Are you subsidizing your competitor by paying his employees' health benefits? You might be if you offer medical coverage to your workers' spouses.
5. Careful who you're covering
Are you subsidizing your competitor down the street by paying his employees' health benefits? You might be if you offer medical coverage to employees' spouses. That's why more small businesses are eliminating coverage for spouses and family members if they can get insurance at the spouse's workplace. A business, for example, might require an employee to pay the entire premium for her husband if he is eligible for coverage at his job. Four out of 10 companies in the Kaiser report say they're very or somewhat likely to boost employee contributions for family coverage in the next two years. Clearly, this is not going to make your employees happy. "But it's about survival," says Joe Martingale, national leader for health care strategy at benefits consulting firm Watson Wyatt. "It's certainly better than terminating coverage altogether."
Look at whom you're covering in-house, too. Adams at Mountainview Mushrooms found that annual turnover at his company last year ran about 30%, or 36 people, half of whom left within the first six months. New employees were eligible for benefits after three months, which meant that the business was paying two to three months' worth of premiums for workers who soon left. By extending the probation period to six months, Bart estimates the company will save about 3%, or $8,000, in health care costs this year.
6. Be your own insurer
With a self-insured plan, your company assumes responsibility for the costs of your enrollees' medical claims. In most cases, a self-insured business purchases stop-loss insurance to limit its financial liability to a certain dollar amount in case an employee has a catastrophic claim, such as cancer or an organ transplant. For example, you might have a $45,000 cap on claims per person a year and a $1 million cap on total claims. If you exceed either amount, the stop-loss policy pays the remainder.
The Employee Retirement Income and Security Act, or ERISA, exempts self-insured plans from consumer-protection regulations and state-mandated benefits, which can lower the cost of premiums. Employers also are not required to pay tax on premiums. But before you go and cancel coverage with your insurer, understand that self-insured plans aren't for everyone. A self-insured company spreads the risk of costly claims across its work force. That's a reasonable gamble to take if you have at least 100 workers. Fewer than that, however, and one big claim could break the bank.

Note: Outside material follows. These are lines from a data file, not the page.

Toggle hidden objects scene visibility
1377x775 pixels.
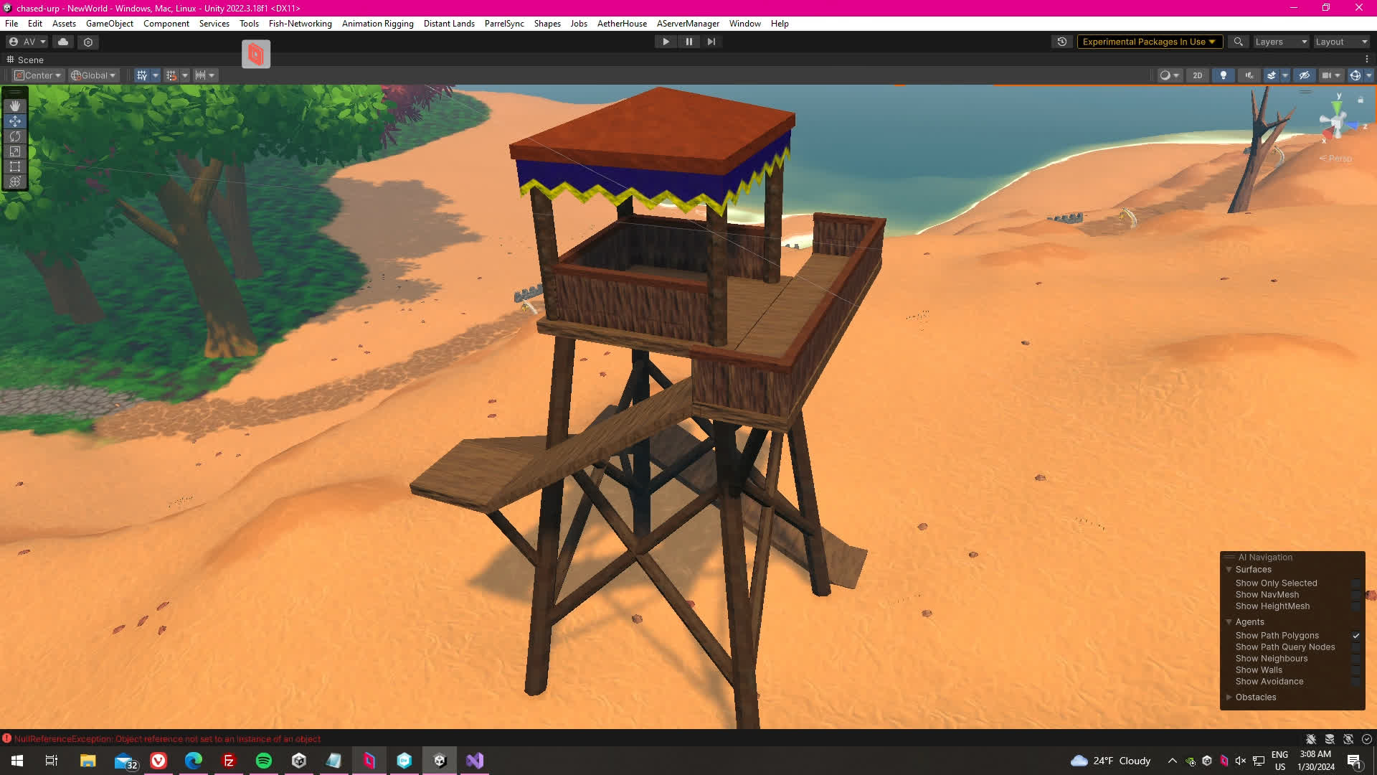(1305, 75)
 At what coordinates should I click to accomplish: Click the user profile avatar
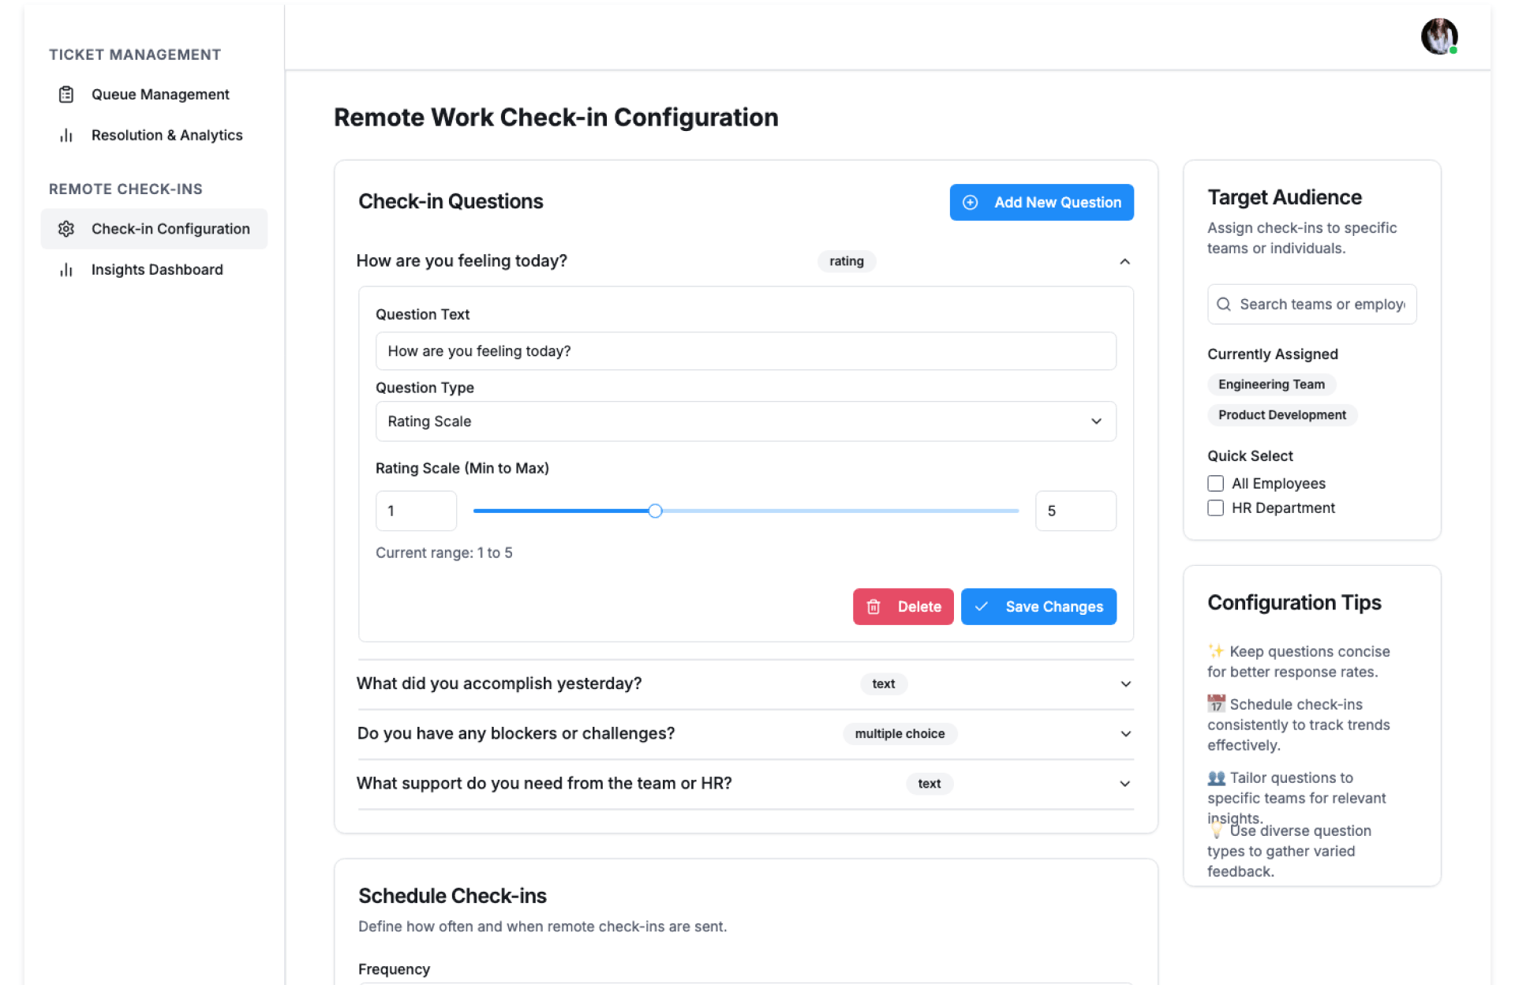pyautogui.click(x=1438, y=36)
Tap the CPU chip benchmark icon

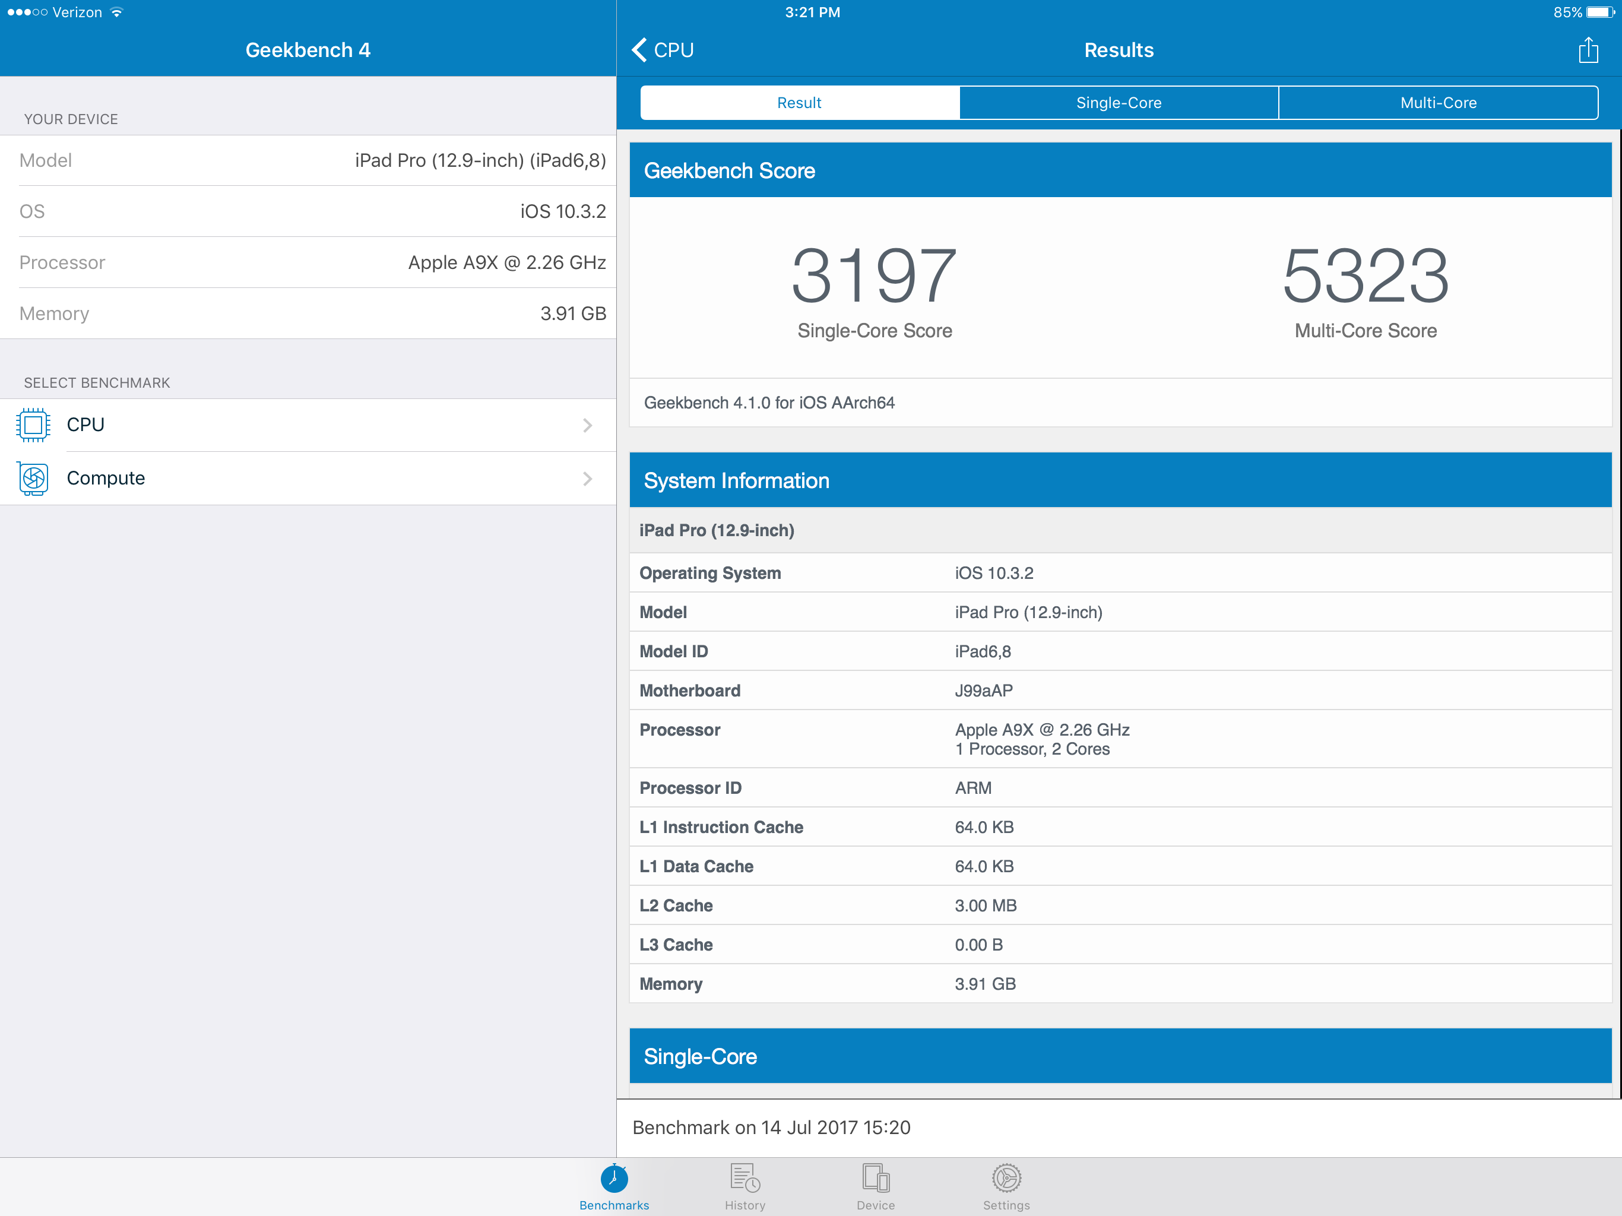[33, 425]
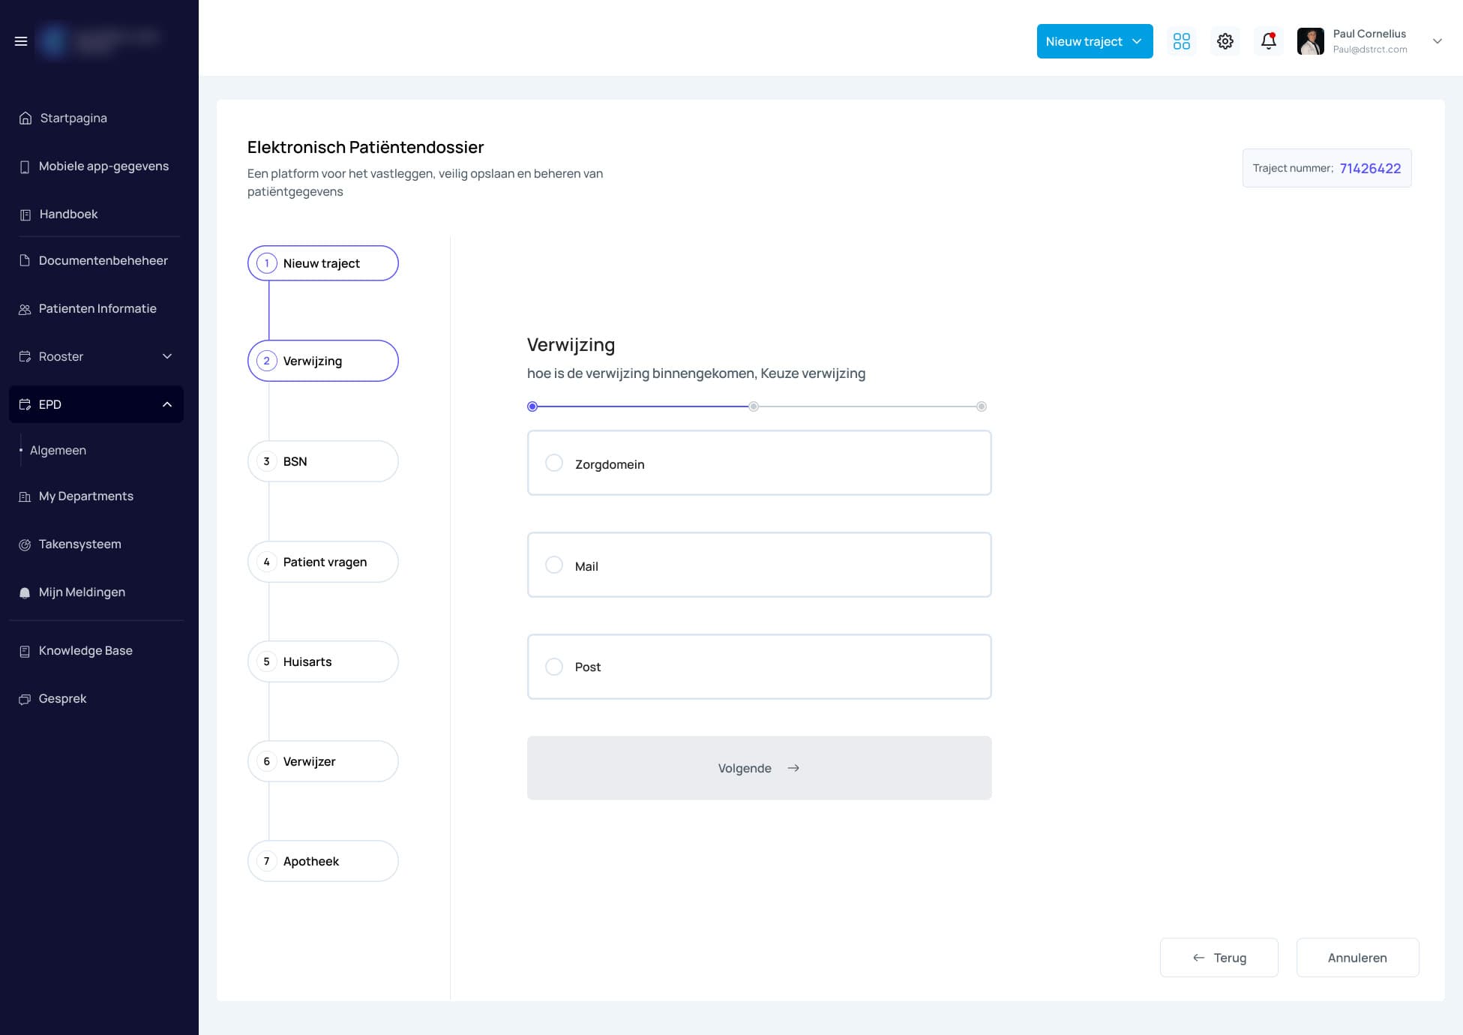Jump to step 3 BSN
The image size is (1463, 1035).
point(322,461)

That said, self-insurance can result in dramatic savings. Slammed with premium hikes of 20% or more for three years in a row, Quantum Imaging & Therapeutic Associates in Harrisburg, Pa., was shelling out $100,000 a month last year to insure 120 people with two PPO plans and one major medical plan, says Scott Deardorff, the company's accounting manager. Deardorff obtained two years' worth of claims records and discovered that Quantum was paying much more in premiums than the cost of its claims. So last November the company switched to a self-insured plan and sliced its monthly costs to about $65,000, a 35% savings. Its stop-loss insurance kicks in if Quantum exceeds more than $50,000 in claims for a given person, or $1.2 million in total claims, a year. Under the program, employees can choose between a major medical plan and a benefits-rich PPO that has no deductible if they stay in network. Dental and vision coverage are available as well. "We control our deductibles, our office copays, our drug formulary, and we're saving money," says Deardorff.
7. Jump in the pool
There's strength in numbers. Purchasing pools let small companies -- typically those that have fewer than 50 employees -- band together to buy health insurance. The combined purchasing power of the group often translates to better rates and access to plans from a larger number of carriers. "Purchasing pools are on your side," says Georgetown University's Kofman. "They can negotiate the bells and whistles that you may not be able to get on your own."
Some pools, like California's PacAdvantage and New York City's HealthPass, are open to any local employer that meets certain requirements. Others are run by national trade associations or other organizations and are restricted to members only. If you belong to a trade group or chamber of commerce, check to see if it offers health insurance for members. Your insurance broker also should be able to tell you about pools in your state.
The Connecticut Business and Industry Association (CBIA), the nation's largest statewide business organization with more than 10,000 members, launched its purchasing cooperative, Health Connections, in 1995. Today the program insures more than 63,000 people employed by 4,700 small businesses, according to Philip Vogel, the association's senior vice president. The Bushnell Center for the Performing Arts in Hartford joined the pool in 2003 primarily because of rising costs, says Diane Bruno, director of human resources. The nonprofit, which has 50 full-time employees, pays 75% of the premium for the least expensive plan offered by Health Connections. If employees want to upgrade to a richer plan, they pay the difference. That formula helped Bushnell save $30,000 last year.